Em A Gata e a Fábula, as mulheres, provenientes de uma aristocracia falida, que faz questão de preservar os seus valores, vêem o casamento como destino, uma imposição social. Maria Alexandra é o exemplo da mulher infeliz, mas resignada diante da sua condição de mulher:

"Menina prendada que fora, aristocrata que era (e continuaria a sê-lo, mau grado as brutalidades do marido, porque a raça estava-lhe no sangue e nele subsistiria até a morte, mesmo além da morte!), decente, e educada para um futuro que se suportaria altamente dignificaste, hei-la presa, com filhos àquele homem bruto, por vezes mau, com mais vícios e defeitos que virtudes e qualidades!" (16)

Maria Alexandra se entrega ao marido por consciência de que, como mulher, tem obrigação de satisfazê-lo. À noite, "com um suspiro tão profundo como a sua dor, rodou o manípulo até que a chamazinha desceu e se extinguiu, engolida e inerme. Contornou, às escuras, a cama e deixou-se cair nela. O marido já a esperava" (40).

O destino de Chiquinha também é apresentado no romance como já traçado: "Mais tarde casar-te-ás, Chiquinha. Mais tarde encontrarás um bruto e habituar-te-ás às lágrimas. Ou encontrarás um homem como o meu cunhado. Seja como for, sofrerás e terás de chorar. Nada disto vale a pena, tudo é como não devia ser ou, se é como deve ser, não tem sentido" (75).

Paula é solteira, muito independente, mas educa a afilhada para o casamento, ensinando-lhe "trabalhinhos de agulha,... rendas e bordados", para que ela seja "uma noiva branca, com flor de laranjeira e véu" , pronta para um "marido dedicado e liberal" (259-60).

Luís Soares, pai de Paula Fernanda, acredita que "seja como for, toda a instrução ministrada a indivíduos do sexo feminino é sempre, quando ultrapassada a cultura primária ou os conhecimentos elementares, um acréscimo, não digo inútil, mas dispensável" (89).
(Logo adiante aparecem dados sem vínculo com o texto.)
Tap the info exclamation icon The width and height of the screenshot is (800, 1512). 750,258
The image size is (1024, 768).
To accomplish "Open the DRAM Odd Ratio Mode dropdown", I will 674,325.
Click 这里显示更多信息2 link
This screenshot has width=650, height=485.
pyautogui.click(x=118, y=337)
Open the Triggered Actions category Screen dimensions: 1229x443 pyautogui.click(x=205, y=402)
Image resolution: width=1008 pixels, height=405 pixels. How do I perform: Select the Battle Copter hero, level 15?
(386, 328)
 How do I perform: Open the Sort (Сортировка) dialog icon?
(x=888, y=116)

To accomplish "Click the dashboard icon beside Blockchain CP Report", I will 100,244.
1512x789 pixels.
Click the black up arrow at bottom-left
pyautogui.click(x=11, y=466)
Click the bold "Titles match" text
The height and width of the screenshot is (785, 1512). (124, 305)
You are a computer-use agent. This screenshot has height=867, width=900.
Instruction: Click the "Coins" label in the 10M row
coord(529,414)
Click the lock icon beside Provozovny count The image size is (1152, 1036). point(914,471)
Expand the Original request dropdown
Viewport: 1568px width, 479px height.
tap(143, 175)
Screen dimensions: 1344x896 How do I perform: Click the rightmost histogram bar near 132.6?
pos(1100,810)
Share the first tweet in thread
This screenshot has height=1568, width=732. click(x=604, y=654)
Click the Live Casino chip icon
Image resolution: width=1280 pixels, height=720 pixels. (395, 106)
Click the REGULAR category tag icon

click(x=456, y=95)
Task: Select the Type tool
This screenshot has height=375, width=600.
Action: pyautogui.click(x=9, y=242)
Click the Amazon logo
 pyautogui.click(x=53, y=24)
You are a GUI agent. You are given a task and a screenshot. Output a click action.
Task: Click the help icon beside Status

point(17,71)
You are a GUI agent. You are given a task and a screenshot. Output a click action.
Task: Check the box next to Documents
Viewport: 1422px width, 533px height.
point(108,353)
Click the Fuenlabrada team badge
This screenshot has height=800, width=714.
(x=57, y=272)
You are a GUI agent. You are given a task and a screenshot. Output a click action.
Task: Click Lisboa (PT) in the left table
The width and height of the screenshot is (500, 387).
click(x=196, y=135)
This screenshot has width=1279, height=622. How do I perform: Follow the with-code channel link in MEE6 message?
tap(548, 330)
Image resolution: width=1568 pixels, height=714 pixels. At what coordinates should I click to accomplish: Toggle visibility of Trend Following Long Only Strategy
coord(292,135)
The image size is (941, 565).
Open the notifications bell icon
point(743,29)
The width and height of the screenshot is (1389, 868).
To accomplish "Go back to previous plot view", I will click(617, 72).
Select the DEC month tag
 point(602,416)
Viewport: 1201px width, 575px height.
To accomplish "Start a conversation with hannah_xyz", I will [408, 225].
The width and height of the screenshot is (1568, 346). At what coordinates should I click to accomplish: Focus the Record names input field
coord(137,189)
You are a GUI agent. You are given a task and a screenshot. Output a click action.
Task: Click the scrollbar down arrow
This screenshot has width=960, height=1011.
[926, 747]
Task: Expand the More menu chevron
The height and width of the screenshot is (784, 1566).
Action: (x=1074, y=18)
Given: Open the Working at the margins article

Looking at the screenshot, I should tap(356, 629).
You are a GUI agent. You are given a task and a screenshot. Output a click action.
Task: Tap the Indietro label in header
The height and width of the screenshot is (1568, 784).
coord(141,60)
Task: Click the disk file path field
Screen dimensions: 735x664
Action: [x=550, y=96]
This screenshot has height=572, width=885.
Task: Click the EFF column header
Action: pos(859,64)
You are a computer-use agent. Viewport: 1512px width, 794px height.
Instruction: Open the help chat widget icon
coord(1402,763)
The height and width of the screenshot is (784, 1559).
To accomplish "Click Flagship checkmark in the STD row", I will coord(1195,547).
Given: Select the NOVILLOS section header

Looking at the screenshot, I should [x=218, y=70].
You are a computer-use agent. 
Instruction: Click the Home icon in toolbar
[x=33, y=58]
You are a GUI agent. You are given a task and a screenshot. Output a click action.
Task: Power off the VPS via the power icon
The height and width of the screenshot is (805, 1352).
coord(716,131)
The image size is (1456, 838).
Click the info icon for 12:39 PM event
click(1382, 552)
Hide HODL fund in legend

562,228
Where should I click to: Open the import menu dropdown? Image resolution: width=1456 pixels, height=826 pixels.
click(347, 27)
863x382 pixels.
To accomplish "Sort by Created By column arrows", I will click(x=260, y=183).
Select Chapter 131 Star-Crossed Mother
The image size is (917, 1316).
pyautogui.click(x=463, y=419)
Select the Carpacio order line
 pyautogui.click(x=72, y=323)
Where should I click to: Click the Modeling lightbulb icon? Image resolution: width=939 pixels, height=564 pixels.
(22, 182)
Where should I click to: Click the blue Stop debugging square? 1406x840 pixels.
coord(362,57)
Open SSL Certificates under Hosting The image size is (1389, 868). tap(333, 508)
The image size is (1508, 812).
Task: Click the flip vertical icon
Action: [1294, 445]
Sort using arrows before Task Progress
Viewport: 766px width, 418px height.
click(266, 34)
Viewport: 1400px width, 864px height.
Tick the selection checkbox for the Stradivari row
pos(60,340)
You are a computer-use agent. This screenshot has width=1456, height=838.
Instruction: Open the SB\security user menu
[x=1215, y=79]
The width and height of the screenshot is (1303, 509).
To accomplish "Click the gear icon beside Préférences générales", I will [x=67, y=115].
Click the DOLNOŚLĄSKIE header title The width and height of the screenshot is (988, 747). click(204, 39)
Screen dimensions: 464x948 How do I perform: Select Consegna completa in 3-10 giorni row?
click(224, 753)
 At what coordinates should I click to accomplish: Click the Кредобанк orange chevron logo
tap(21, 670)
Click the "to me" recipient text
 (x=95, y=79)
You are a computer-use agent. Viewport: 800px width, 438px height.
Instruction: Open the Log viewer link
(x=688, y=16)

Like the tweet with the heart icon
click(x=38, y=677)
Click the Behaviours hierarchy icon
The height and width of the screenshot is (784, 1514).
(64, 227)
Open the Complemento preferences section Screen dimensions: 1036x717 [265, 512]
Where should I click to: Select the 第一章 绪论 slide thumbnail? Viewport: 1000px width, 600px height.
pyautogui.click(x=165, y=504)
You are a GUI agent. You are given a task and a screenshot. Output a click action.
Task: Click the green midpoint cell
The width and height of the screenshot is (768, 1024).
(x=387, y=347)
Duarte Henrique é de opinião que o importante para uma moça é encontrar um marido para não haver na família uma solteirona. Nem que para isso tenha de gastar dinheiro com um dote. Sabe que suas irmãs, Isabel e Xandrinha, "casar-se-iam à força, por força do dinheiro paterno; não eram precisamente feias, mas os pretendentes teriam de fazer vista grossa quanto à triste miopia duma e às pernas tortas da outra" (188-89).

Em Xerazade e os Outros, Fernanda Botelho retoma mais uma vez a temática mulher versus casamento. Desta vez, não como destino, mas como única forma de ascensão social da mulher. Maria Luísa considerava seu marido, Carlos Milheiros, a "lâmpada de Aladino" (33), a chance de subir na vida, a sua segurança financeira, mesmo sabendo que o marido a considerava "Um belo animalzinho. De acordo. Um luxo para um homem na [sua] idade" (94). Carlos dizia "pago-lhe bem" (94), para justificar o fato de ter uma mulher bonita ao seu lado, sem que fosse por ela dominado. Ele trocou a ex-mulher por Maria Luísa, porque "Cristina seria menos submissa. Cristina discutiria as instruções que lhe desse — Maria Luísa, não" (97).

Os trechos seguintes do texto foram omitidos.